This notebook help us scrape the website and put into our database


> Indented block:



# Setting up

Install dependencies

In [None]:
!pip install langchain==0.0.189
!pip install pinecone-client
!pip install openai
!pip install tiktoken
!pip install nest_asyncio

Set up OpenAI API key

In [None]:
import os
os.environ["OPENAI_API_KEY"] = "OPENAI_API_KEY"

Set up Pinecone API keys

In [None]:
import pinecone

# initialize pinecone
pinecone.init(
    api_key="PINECONE_API_KEY",  # find at app.pinecone.io
    environment="ENVIRONMENT_NAME"  # next to api key in console
)

# Index

**Load data from Web**

Extends from the WebBaseLoader, this will load a sitemap from a given URL, and then scrape and load all the pages in the sitemap, returning each page as a document.

The scraping is done concurrently, using WebBaseLoader. There are reasonable limits to concurrent requests, defaulting to 2 per second.
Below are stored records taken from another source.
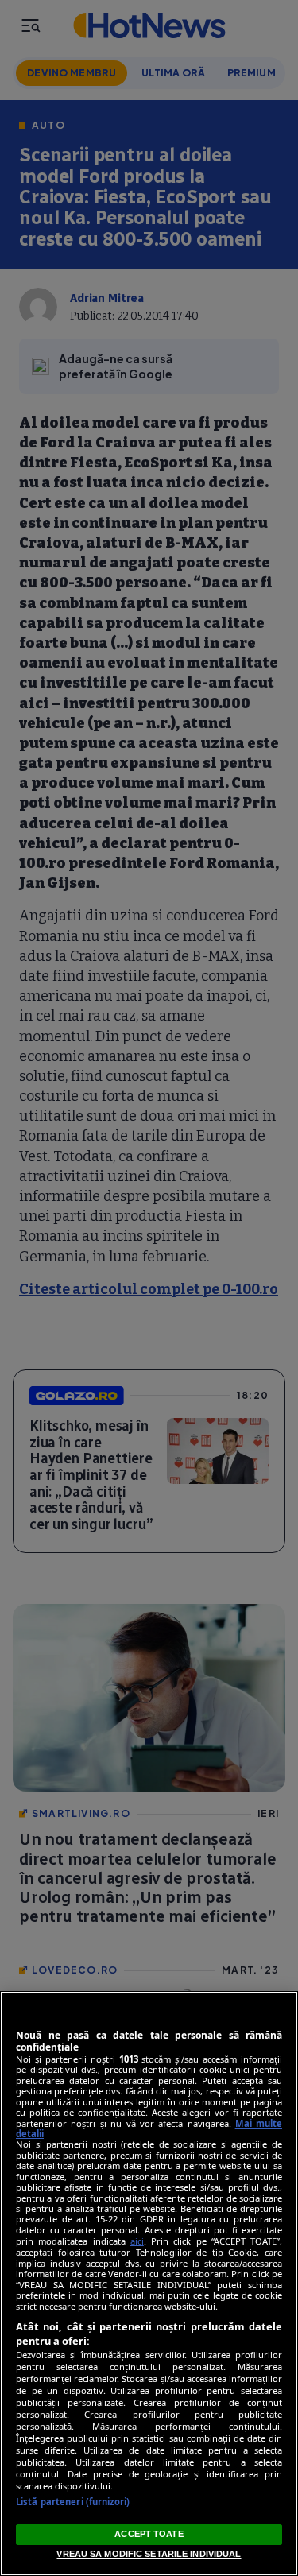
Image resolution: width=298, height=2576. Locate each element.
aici (137, 2241)
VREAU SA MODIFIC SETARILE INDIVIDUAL (148, 2554)
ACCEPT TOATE (148, 2534)
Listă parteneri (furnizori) (73, 2502)
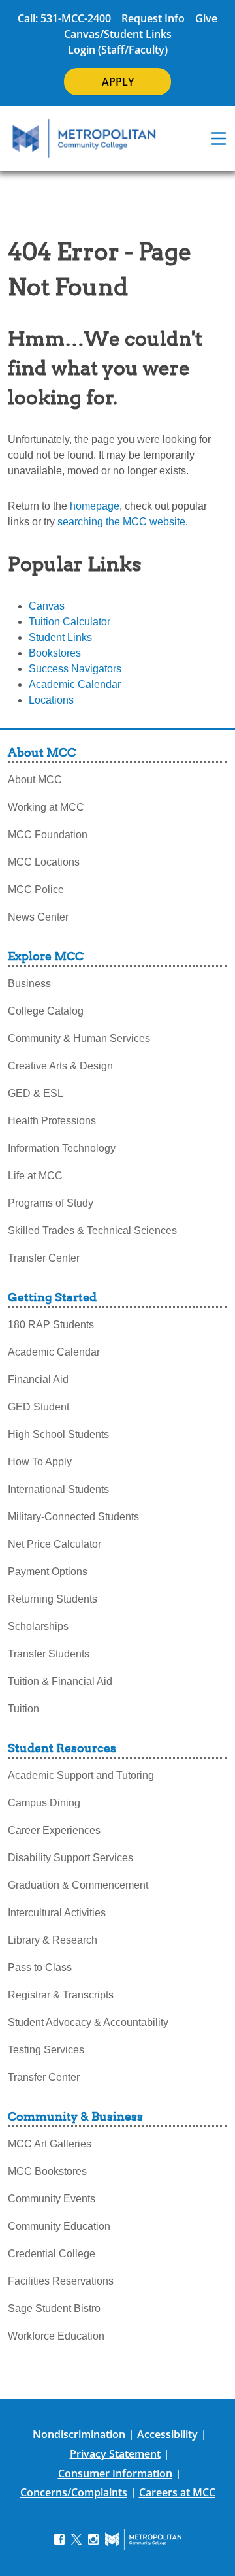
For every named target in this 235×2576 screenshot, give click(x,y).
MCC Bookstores (47, 2171)
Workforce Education (56, 2335)
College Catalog (46, 1011)
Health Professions (52, 1120)
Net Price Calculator (54, 1544)
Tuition (23, 1708)
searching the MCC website (121, 521)
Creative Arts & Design (60, 1065)
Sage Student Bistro (54, 2308)
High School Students (58, 1434)
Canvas (47, 605)
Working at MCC (46, 807)
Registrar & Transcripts (61, 1994)
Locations (51, 700)
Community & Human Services (79, 1038)
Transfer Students (48, 1653)
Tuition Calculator (69, 621)
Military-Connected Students (73, 1516)
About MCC (35, 779)
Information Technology (62, 1148)
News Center (38, 916)
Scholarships (38, 1626)
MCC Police (36, 889)
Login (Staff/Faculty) (118, 49)
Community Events (51, 2198)
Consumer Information (115, 2473)
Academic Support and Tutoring (81, 1775)
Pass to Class (40, 1967)
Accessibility (167, 2434)
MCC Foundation (47, 834)
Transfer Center (44, 1258)
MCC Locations (44, 862)
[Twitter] (76, 2538)
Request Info (153, 18)
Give (206, 18)
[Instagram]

Link to the [documentation](https://python.langchain.com/en/latest/modules/indexes/document_loaders/examples/sitemap.html)

In [None]:
# fixes a bug with asyncio and jupyter
import nest_asyncio
nest_asyncio.apply()

from langchain.document_loaders.sitemap import SitemapLoader

loader = SitemapLoader(
    "https://ind.nl/sitemap.xml",
    filter_urls=["https://ind.nl/en"]
)
docs = loader.load()

Fetching pages: 100%|##########| 505/505 [03:19<00:00,  2.53it/s]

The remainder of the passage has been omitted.